# What the task requires
Lines from the one containing "support@coinblinker.org (145, 2260)" through the end of the data are to be returned exactly, and no others.

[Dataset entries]
►
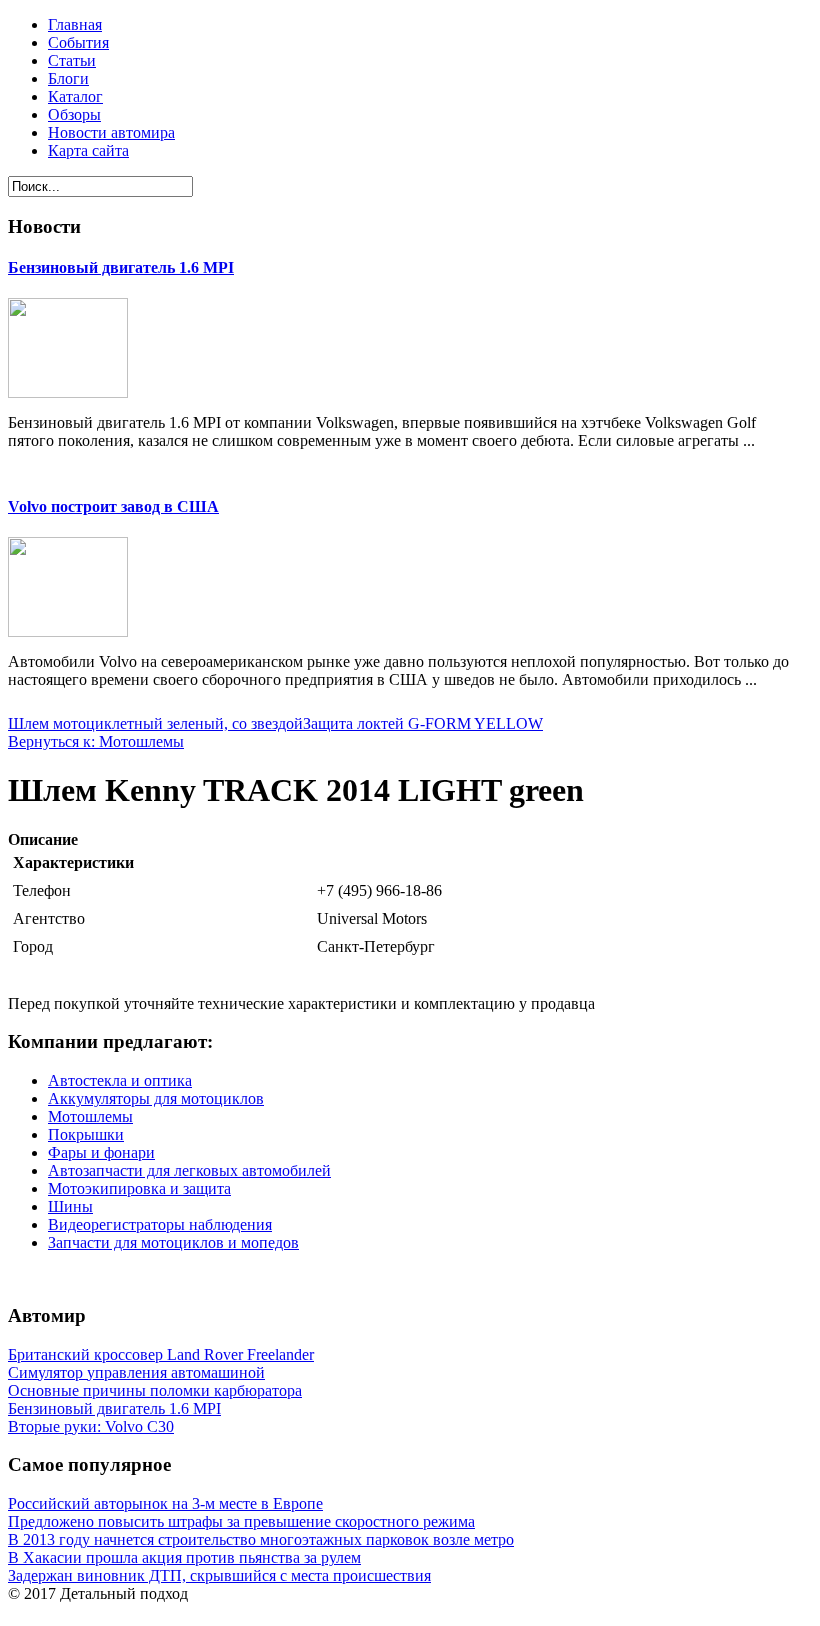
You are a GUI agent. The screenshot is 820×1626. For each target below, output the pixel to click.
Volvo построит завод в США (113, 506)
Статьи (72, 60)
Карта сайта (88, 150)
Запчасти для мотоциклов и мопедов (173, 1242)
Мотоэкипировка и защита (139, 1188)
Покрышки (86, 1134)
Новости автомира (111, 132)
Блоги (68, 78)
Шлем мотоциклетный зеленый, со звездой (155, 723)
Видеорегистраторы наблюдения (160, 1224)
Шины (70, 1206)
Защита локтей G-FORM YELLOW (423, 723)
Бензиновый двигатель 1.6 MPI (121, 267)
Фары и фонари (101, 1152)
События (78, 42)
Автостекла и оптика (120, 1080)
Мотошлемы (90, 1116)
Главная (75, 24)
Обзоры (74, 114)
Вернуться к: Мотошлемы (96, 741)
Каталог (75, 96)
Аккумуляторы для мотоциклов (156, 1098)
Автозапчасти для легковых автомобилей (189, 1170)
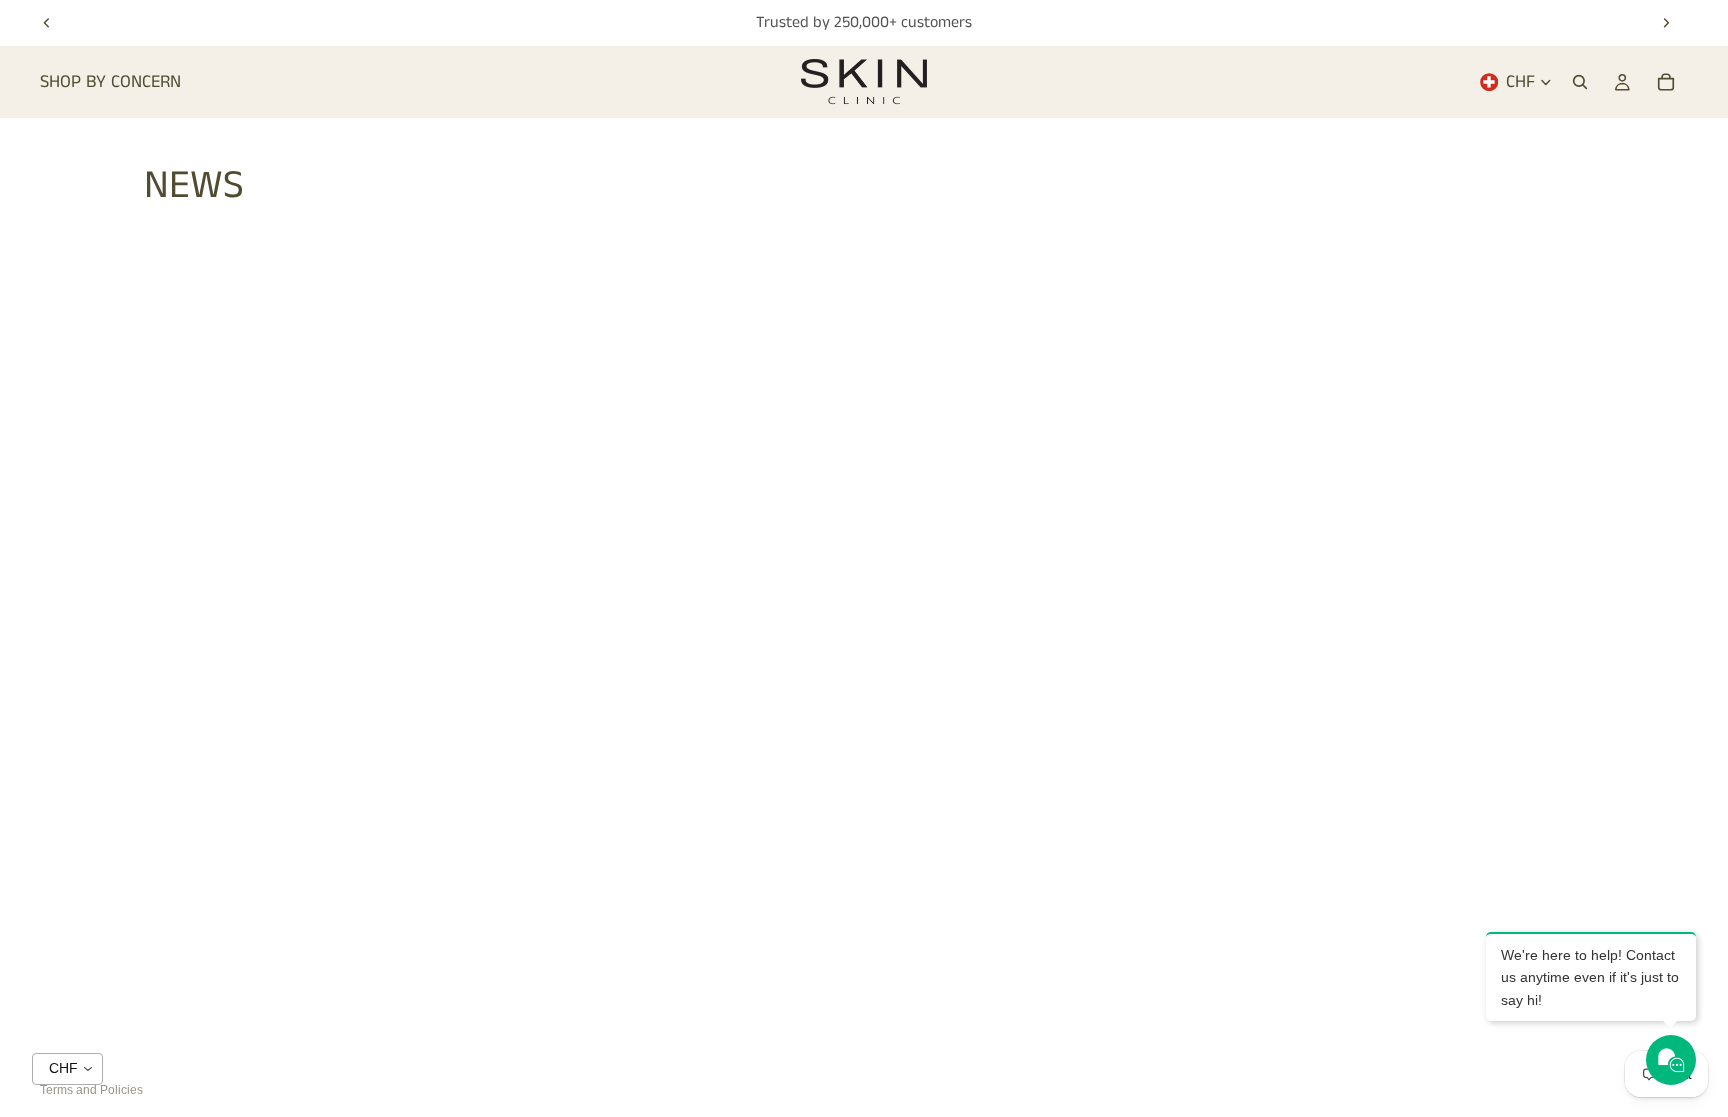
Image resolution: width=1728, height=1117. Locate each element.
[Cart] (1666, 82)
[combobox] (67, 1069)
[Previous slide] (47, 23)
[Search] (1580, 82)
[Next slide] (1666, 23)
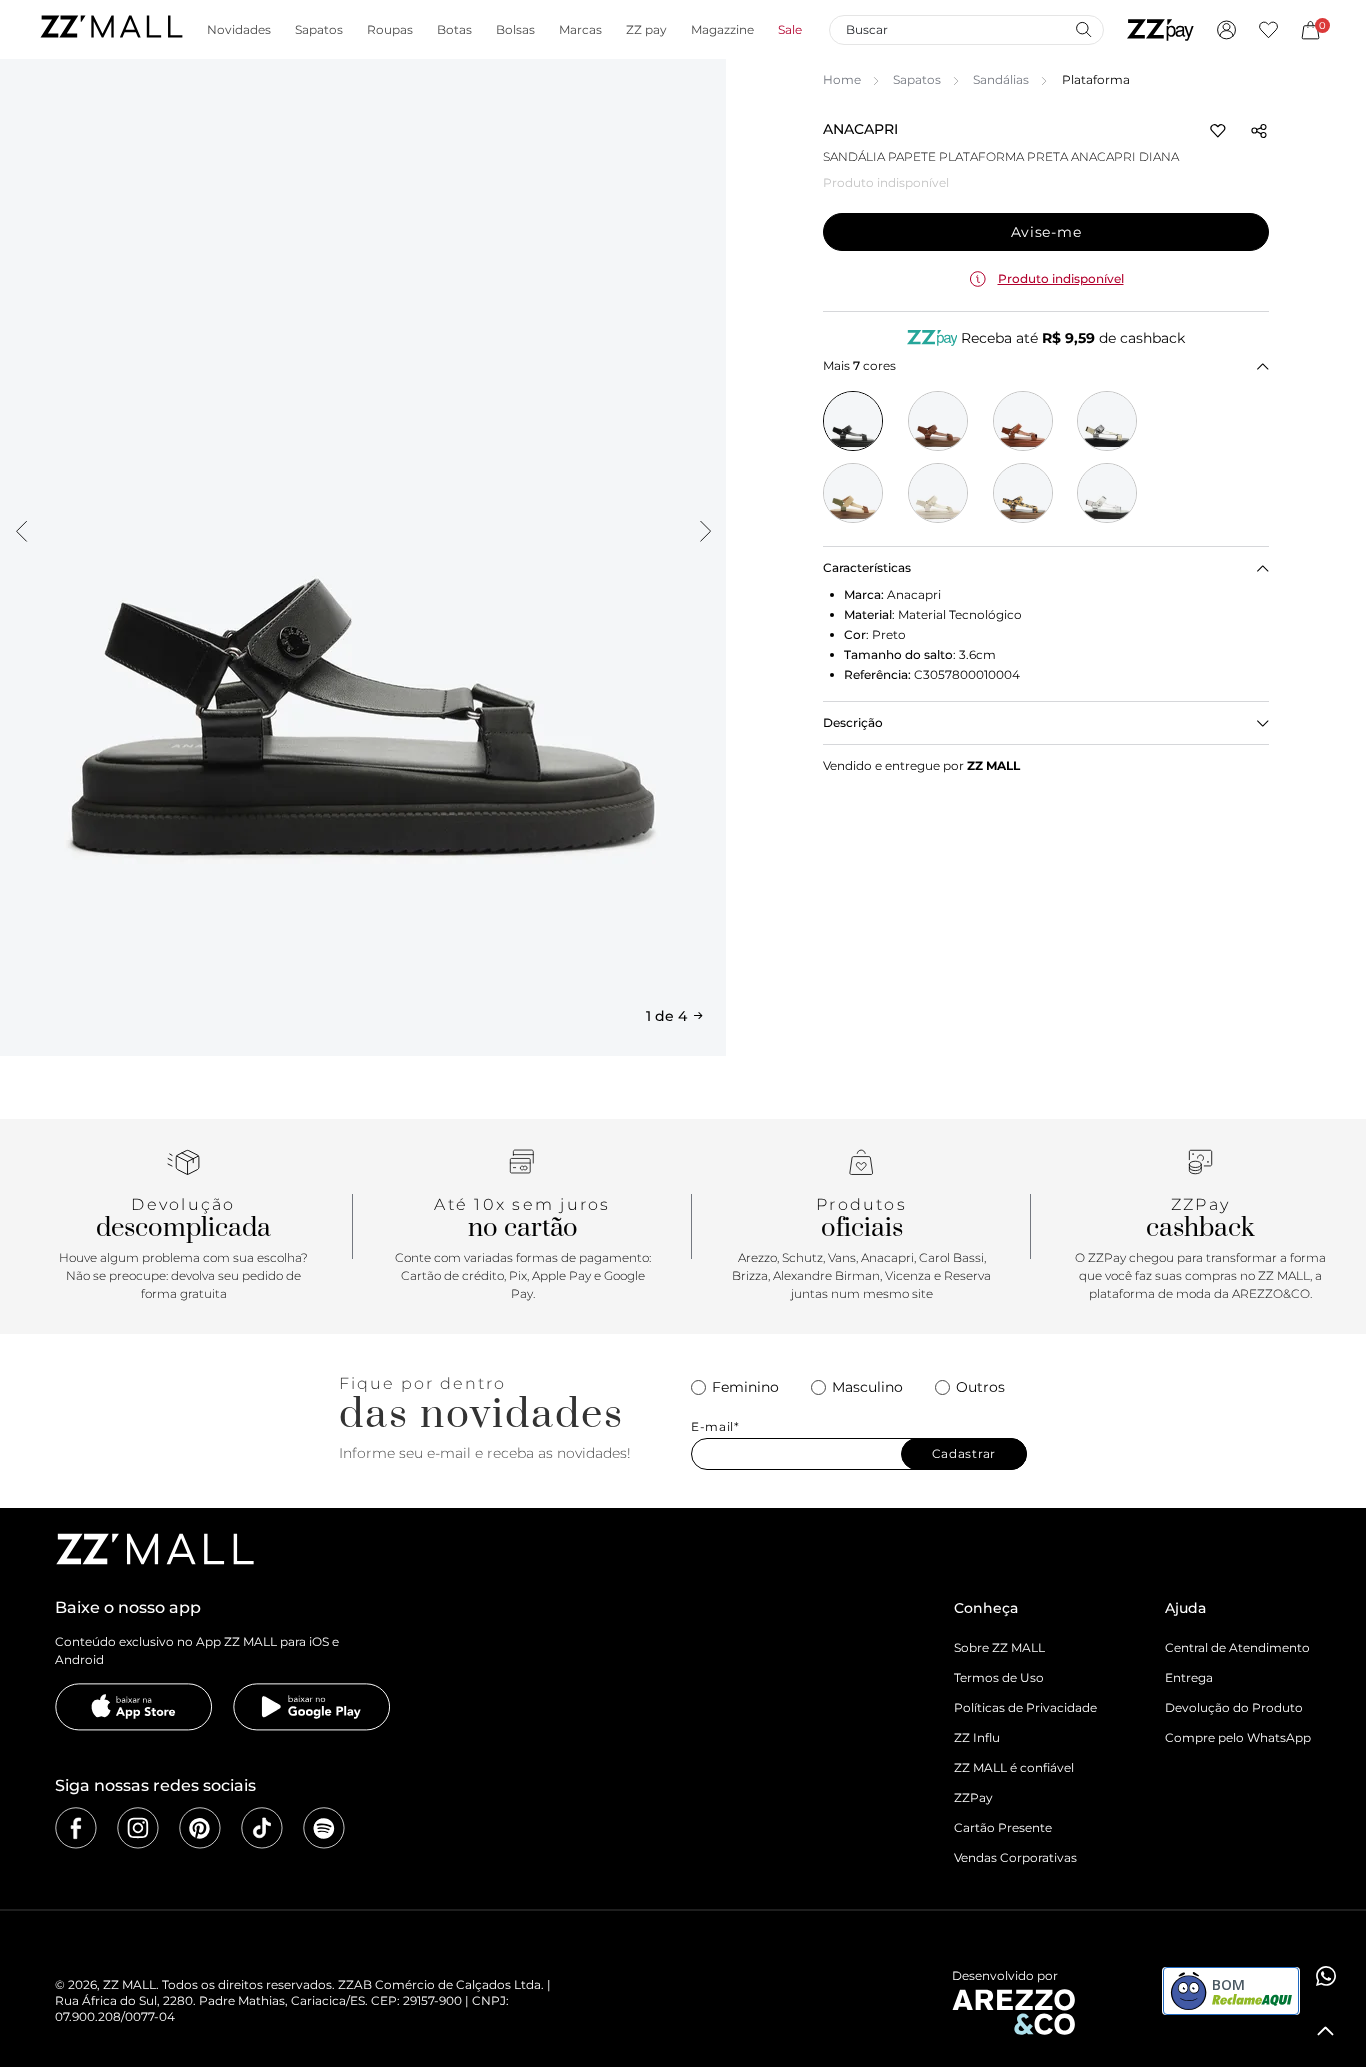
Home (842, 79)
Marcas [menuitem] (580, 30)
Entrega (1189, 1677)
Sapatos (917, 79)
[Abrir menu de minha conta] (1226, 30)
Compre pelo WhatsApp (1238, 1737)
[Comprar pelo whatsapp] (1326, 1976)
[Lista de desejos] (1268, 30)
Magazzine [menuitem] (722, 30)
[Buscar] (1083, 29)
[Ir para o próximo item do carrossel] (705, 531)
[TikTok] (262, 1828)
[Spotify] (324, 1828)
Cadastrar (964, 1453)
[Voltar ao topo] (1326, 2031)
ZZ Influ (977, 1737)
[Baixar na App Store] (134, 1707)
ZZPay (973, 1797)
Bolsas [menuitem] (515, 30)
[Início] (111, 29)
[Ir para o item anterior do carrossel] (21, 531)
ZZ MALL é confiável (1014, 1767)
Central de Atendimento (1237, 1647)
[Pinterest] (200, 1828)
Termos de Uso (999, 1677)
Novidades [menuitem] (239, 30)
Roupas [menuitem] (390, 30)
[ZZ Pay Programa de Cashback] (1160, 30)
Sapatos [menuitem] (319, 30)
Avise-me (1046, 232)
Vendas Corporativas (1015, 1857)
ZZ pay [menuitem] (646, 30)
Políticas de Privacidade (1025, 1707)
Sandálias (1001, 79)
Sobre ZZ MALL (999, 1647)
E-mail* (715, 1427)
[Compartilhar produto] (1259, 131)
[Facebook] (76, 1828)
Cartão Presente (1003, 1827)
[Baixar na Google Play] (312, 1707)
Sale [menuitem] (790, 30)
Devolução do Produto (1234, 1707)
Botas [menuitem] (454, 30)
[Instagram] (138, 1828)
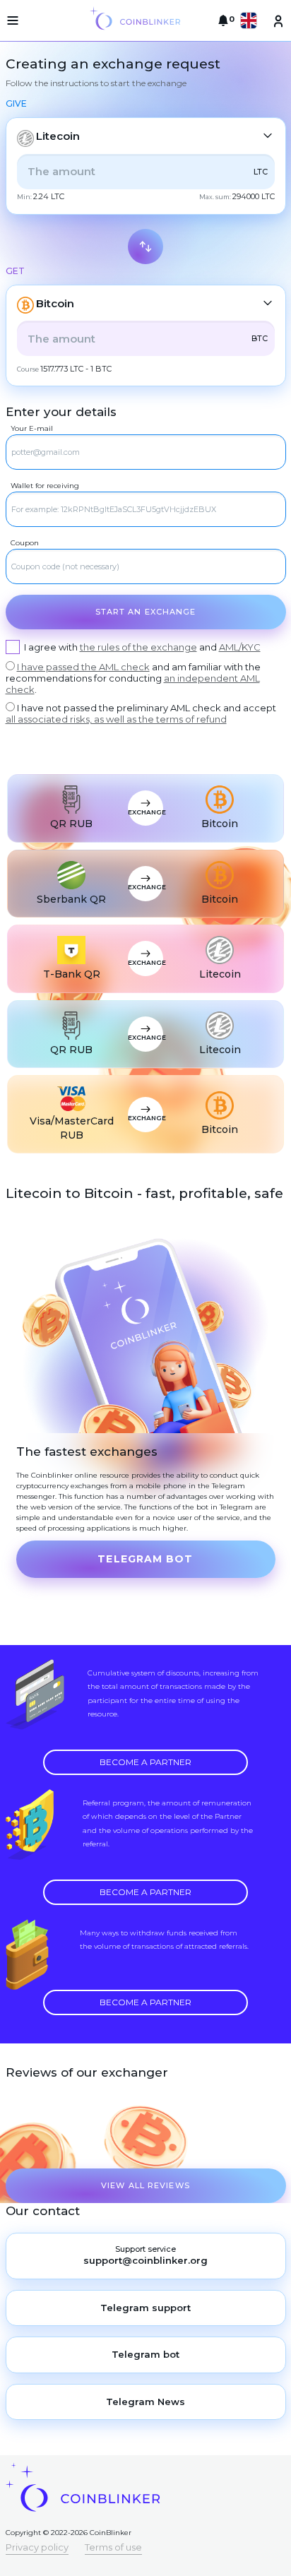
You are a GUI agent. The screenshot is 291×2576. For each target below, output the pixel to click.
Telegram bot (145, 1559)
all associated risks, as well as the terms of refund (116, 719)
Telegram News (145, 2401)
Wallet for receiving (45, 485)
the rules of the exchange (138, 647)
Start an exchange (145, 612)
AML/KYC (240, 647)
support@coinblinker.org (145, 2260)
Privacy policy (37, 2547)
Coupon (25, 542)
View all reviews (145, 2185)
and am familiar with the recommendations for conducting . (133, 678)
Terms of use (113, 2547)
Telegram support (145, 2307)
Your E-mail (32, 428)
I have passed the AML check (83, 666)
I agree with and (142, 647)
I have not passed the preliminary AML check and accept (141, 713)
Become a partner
◄
# Answer
support@coinblinker.org (145, 2260)
Privacy policy (37, 2547)
Coupon (25, 542)
View all reviews (145, 2185)
and am familiar with the recommendations for conducting . (133, 678)
Terms of use (113, 2547)
Telegram support (145, 2307)
Your E-mail (32, 428)
I have passed the AML check (83, 666)
I agree with and (142, 647)
I have not passed the preliminary AML check and accept (141, 713)
Become a partner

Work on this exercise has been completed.